Correct English Grammar and Spelling

Writing clearly and concisely is an important skill. You will need to communicate with co-workers over email, and you want them to understand what you're saying easily.

I expect good English grammar (that means complete sentences) and, of course you should spell check your summary, hypothesis, analysis, etc. before submitting your lab.

Write precisely. Try not to use "this" and "that" because the reader may not know to what you are referring. Even using "this process" can be ambiguous. Use nouns as appropriate. For example, "each received some" should be written clearly, such as "each processor received some data".

Bonus: Write in active voice.

Present Your Results Clearly

Label your graph with the dependent variables/metrics (e.g., Execution Time, Size of Data), independent variables (e.g., Number of Processors), and the units (e.g., seconds, kilobytes).

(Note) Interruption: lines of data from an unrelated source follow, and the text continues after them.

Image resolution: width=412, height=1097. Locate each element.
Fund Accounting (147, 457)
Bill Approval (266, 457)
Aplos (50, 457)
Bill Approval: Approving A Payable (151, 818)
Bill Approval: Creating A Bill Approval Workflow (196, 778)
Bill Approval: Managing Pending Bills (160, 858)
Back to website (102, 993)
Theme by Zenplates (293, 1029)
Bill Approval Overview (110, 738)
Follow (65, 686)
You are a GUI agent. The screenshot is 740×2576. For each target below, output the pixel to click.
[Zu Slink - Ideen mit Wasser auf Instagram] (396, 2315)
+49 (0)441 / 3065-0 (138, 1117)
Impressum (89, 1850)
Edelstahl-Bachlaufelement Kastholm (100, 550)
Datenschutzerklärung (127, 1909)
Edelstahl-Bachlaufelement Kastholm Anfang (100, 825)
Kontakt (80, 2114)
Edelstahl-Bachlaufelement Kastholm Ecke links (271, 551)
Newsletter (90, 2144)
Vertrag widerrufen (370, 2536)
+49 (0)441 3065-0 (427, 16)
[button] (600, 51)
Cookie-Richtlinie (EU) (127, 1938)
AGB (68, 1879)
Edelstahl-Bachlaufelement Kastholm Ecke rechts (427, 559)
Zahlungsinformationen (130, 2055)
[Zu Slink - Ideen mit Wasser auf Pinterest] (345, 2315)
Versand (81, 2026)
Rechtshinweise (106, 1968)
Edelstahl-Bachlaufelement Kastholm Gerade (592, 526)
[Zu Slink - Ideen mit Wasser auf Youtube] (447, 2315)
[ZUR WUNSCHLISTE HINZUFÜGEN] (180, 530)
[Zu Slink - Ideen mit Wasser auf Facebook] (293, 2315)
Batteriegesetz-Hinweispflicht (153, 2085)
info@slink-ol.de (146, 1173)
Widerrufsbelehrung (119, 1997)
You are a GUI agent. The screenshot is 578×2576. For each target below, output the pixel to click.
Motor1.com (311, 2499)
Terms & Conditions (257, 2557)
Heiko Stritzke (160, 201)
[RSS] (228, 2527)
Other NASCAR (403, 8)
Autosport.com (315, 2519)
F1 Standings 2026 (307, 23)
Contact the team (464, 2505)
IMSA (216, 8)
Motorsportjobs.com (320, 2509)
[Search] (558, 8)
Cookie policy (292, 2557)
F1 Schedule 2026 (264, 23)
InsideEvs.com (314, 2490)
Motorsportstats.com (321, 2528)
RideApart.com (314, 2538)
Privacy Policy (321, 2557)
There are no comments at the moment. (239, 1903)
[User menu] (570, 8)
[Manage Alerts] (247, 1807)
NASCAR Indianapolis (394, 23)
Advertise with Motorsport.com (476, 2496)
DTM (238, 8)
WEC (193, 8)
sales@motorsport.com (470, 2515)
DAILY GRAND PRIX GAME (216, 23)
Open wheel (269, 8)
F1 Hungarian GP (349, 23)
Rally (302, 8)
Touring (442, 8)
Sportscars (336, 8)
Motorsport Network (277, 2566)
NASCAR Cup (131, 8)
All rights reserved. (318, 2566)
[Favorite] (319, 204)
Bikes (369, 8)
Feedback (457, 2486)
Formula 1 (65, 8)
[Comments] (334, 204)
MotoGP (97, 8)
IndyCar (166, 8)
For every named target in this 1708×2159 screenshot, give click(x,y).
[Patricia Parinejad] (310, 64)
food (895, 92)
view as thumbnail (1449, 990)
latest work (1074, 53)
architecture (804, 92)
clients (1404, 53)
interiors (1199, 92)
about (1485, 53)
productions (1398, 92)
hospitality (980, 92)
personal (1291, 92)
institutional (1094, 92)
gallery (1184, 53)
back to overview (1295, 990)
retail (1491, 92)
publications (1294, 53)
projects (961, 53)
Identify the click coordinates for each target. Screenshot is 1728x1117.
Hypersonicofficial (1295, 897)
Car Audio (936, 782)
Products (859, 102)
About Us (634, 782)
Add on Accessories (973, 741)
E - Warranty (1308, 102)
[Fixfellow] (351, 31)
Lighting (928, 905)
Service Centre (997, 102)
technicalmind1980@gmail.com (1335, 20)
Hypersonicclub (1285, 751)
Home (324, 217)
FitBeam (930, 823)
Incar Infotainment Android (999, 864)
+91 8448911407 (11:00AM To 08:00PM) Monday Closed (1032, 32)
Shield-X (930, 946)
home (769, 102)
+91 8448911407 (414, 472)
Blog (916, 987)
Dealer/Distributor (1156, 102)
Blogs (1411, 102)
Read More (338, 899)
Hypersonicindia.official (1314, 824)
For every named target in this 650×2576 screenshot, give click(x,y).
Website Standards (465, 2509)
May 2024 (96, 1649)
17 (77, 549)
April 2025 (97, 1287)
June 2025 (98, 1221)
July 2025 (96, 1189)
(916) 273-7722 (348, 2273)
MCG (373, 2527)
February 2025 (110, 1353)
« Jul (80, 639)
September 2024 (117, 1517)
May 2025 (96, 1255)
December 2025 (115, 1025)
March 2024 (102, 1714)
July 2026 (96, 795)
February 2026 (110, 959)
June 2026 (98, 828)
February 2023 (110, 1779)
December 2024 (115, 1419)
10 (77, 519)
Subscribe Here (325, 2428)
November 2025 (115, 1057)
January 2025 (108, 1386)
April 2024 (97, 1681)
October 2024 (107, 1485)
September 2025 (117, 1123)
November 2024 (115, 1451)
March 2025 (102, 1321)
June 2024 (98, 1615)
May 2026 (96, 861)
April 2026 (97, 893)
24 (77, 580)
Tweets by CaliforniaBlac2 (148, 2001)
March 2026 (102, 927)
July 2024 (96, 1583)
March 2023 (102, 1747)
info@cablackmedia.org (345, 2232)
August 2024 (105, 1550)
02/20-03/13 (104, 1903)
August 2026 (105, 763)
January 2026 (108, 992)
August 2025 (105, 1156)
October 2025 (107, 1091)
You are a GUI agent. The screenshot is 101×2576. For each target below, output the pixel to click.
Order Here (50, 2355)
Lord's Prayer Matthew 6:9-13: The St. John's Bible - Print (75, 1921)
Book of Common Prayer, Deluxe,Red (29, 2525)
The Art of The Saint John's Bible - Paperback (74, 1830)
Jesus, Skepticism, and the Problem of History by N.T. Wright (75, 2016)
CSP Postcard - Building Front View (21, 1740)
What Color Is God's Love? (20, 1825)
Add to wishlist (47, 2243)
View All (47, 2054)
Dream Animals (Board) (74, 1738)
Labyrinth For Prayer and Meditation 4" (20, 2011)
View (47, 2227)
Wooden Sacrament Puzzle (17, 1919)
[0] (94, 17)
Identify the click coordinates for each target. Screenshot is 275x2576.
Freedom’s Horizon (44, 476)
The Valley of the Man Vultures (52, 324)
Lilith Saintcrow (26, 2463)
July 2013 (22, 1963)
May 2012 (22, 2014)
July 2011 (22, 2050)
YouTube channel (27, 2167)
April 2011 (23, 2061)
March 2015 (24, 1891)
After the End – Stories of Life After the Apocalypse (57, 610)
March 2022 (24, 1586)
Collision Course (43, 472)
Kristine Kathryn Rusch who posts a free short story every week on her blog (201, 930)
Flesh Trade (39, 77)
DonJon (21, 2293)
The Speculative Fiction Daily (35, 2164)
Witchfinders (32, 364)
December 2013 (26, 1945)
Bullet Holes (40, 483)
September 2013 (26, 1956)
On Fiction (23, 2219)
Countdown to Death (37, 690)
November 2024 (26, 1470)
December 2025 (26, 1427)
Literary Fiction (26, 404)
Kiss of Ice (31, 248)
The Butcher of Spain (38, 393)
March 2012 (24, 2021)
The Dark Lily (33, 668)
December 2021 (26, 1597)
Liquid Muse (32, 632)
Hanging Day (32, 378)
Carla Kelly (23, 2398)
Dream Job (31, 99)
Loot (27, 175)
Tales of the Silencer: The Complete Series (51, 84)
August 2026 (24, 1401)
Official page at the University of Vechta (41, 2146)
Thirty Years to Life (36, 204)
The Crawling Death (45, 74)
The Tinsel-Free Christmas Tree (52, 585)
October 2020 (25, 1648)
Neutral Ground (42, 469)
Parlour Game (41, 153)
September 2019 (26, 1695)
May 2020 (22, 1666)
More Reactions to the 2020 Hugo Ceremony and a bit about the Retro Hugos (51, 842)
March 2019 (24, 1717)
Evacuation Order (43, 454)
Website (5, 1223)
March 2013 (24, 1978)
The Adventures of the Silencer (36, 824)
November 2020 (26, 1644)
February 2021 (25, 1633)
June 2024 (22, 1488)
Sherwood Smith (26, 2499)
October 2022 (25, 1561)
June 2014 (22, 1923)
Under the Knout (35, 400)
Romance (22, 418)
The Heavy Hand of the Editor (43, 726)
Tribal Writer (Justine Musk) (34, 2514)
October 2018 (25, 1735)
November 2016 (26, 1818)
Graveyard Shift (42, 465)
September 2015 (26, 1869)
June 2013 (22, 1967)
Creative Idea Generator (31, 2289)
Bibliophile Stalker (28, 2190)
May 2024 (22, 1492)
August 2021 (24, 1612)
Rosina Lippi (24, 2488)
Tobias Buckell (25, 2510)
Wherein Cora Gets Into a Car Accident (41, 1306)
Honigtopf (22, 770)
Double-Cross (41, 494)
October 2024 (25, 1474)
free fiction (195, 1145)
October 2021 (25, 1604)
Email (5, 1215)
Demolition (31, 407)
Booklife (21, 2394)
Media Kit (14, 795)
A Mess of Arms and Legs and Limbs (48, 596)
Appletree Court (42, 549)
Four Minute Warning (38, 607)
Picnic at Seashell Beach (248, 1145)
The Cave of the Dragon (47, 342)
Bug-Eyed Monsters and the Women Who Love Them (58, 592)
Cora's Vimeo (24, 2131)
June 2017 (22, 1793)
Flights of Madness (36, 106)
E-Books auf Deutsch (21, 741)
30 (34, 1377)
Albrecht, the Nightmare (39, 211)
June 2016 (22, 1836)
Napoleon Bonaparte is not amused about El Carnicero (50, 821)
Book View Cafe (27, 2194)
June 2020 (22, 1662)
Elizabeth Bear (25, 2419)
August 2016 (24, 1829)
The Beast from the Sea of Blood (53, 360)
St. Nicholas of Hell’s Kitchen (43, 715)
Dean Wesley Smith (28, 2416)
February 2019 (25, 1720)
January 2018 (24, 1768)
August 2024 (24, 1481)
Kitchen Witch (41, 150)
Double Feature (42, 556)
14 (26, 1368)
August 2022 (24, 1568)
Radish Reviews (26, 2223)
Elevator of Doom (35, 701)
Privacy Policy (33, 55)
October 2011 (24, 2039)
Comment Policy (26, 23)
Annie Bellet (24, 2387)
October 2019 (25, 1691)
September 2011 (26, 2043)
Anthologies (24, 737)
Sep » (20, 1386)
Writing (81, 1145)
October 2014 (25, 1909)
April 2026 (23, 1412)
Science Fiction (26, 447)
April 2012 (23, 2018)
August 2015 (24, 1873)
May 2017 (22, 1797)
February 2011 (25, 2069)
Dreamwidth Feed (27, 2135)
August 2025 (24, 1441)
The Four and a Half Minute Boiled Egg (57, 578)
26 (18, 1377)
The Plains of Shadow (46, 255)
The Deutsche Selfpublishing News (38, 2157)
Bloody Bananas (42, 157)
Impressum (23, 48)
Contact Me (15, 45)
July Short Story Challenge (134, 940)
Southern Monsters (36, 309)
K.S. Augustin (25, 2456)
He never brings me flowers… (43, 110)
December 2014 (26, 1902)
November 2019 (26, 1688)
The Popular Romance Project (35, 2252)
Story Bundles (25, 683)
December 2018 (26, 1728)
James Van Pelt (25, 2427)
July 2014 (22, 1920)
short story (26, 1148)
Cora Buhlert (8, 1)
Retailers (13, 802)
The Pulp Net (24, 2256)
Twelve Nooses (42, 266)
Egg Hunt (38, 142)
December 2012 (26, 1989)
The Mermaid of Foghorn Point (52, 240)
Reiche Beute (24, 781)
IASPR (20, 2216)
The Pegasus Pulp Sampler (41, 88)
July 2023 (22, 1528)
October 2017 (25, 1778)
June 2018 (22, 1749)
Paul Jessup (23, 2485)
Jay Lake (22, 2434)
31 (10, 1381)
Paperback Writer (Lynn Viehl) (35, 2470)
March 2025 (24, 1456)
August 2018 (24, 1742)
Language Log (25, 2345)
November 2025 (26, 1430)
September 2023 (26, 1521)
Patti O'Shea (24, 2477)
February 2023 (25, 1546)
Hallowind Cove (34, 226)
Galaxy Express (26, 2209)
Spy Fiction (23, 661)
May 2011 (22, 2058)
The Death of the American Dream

If you're presenting a graph, also include the raw data used to generate the graph.

Follow the Spec

This point seems like an easy/obvious one, and it probably is. Reread the directions frequently before submitting to make sure that you're doing all that is required. The spec contains details that make it easier for us to review and grade your homework. If you did something differently than the spec said, check that your alternative is acceptable well before the lab is due.